● **About this exercise**: Once you have read the entries below, write them all out again exactly.

:: Exercise data ::

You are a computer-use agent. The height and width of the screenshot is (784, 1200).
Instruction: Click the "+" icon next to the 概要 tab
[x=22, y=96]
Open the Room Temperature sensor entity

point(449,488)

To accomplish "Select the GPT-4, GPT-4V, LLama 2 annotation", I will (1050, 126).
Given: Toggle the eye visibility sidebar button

:::

● **Finished exercise**:
You are a computer-use agent. The height and width of the screenshot is (784, 1200).
Instruction: Click the "+" icon next to the 概要 tab
[x=22, y=96]
Open the Room Temperature sensor entity

point(449,488)

To accomplish "Select the GPT-4, GPT-4V, LLama 2 annotation", I will (1050, 126).
Given: Toggle the eye visibility sidebar button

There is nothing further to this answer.